Document passage>

--- --- ---

Eye on the Ashes

Australia...you're standing in it

England face two challengers his summer: a team and a country

Gideon Haigh
Gideon Haigh
25-Feb-2013
Matthew Hayden prepares in his unique way, Perth, December 15, 2005

Getty Images

It was Ian Rush who said that he could never get used to playing football in Italy; it was like living in a foreign country. Something similar applies to playing cricket in Australia. The surroundings are reassuringly Anglophone, from the right-hand-drive cars to the voice on the speaking clock. But appearances can be deceptive.
Traditionally, Australia in Ashes cricket have enjoyed far greater advantage from their conditions than England have from theirs. Australia won 46 and lost 43 Ashes Tests in England, but their lead at home stretches 80 to 54 – empirical attestation of Len Hutton’s advice that a touring team must be 25% better than Australia to beat them in their own backyard.
On the eve of a series in which England seek to parallel Hutton's feat of retaining the Ashes, the challenge to the English cricketer coming here is worth articulating. Firstly, he finds that that the ball bounces higher and carries further, while also requiring more art to move sideways, encouraging shorter lengths and more cross-bat strokeplay.

--- --- ---

Data shown>

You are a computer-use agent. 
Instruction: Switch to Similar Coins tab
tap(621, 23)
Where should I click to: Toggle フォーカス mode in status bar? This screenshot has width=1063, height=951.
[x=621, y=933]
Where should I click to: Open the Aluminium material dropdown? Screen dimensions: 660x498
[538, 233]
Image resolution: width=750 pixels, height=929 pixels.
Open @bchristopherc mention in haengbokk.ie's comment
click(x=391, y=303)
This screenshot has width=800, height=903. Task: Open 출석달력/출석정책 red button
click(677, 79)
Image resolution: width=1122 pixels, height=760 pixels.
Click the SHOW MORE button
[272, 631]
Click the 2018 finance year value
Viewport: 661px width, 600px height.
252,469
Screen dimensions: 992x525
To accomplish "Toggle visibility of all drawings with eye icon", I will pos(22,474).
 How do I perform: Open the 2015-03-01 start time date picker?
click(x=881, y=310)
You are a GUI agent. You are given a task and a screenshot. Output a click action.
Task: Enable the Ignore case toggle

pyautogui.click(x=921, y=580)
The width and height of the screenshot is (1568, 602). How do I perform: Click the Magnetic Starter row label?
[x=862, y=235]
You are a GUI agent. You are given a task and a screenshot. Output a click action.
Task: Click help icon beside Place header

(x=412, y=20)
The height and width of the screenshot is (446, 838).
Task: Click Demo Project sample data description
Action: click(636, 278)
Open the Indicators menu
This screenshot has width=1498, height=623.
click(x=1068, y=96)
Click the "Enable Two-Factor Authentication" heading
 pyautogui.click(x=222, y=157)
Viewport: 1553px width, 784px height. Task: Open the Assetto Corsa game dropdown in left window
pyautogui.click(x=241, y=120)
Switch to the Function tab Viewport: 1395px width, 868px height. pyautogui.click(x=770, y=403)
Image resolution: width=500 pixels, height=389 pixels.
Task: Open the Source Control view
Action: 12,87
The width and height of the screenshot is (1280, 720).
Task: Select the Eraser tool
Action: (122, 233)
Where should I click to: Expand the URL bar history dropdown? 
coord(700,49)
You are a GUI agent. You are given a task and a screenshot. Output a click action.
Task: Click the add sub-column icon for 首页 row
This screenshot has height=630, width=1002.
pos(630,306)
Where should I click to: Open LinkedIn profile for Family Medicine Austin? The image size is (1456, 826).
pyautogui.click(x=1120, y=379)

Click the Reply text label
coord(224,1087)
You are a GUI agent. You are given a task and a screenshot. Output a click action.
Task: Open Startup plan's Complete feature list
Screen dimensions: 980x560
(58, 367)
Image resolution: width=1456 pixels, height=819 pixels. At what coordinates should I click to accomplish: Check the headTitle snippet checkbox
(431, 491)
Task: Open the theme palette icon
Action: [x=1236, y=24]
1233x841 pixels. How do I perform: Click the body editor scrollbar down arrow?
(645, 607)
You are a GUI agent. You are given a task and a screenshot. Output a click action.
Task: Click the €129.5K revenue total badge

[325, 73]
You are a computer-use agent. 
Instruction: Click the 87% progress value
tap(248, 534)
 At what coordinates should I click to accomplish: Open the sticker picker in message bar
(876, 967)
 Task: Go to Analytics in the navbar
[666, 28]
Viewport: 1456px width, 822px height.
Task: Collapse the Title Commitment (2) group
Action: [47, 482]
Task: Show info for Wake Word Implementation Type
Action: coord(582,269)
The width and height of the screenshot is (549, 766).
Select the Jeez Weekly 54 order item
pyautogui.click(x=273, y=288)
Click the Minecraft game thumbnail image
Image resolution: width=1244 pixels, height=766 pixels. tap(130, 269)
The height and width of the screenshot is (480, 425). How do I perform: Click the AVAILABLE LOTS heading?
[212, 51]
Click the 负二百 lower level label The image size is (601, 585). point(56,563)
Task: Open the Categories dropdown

--- --- ---

Exercise task 1>
List every person named in the Ashes cricket article, including its byline.
Exercise task 2>
Carry on the Ashes cricket article about English players touring Australia from its last sentence.

Output 1>
Gideon Haigh, Matthew Hayden, Ian Rush, Len Hutton

Output 2>
Then he finds Australian cricket mores famously tough. Nasser Hussain says that he made an abiding enemy of Mike Gatting when he failed to walk for a nick behind while playing for Combined Universities against Middlesex in the late 1980s. Australian cricketers not only give no quarter, they expect none. When Mike Atherton stood his ground after a nick and was reprieved, he quipped to Ian Healy: ‘When in Rome…’
Good Australian cricketers always seem to mature more quickly than their English counterparts - in part, ironically, because they winter in England almost as a matter of course. This is chiefly in order to round their experience; also because sterling’s strength relative to the Australian dollar ensures a good payday. English players seeking to narrow the trade deficit in cricketers, meanwhile, have to grin and bear the contempt for the standards of their game. On the honour board at his club in Perth, Alec Stewart’s name bears the inscription ‘Midland-Guildford and England’. As Stewart explained in his autobiography: ‘Nobody rates county cricket.’
Factors to do with the country rather than the cricket are just as significant. Heat is inseparable from our cricket experience: the earliest written reference to cricket in Australia, in the Sydney Gazette & New South Wales Advertiser on January 8 1804, is in the context of ‘intense’ and ‘immoderate’ weather. When Australian players wear jumpers, as Mark Waugh used always to wear a sleeveless pullover, it is for luck rather than warmth. Our grounds, moreover, are getting hotter: increasingly built up, coliseum-style; they are no longer cooled by natural breezes, while our sharper light and darker shadows can pose problems for fielders, especially late in the day.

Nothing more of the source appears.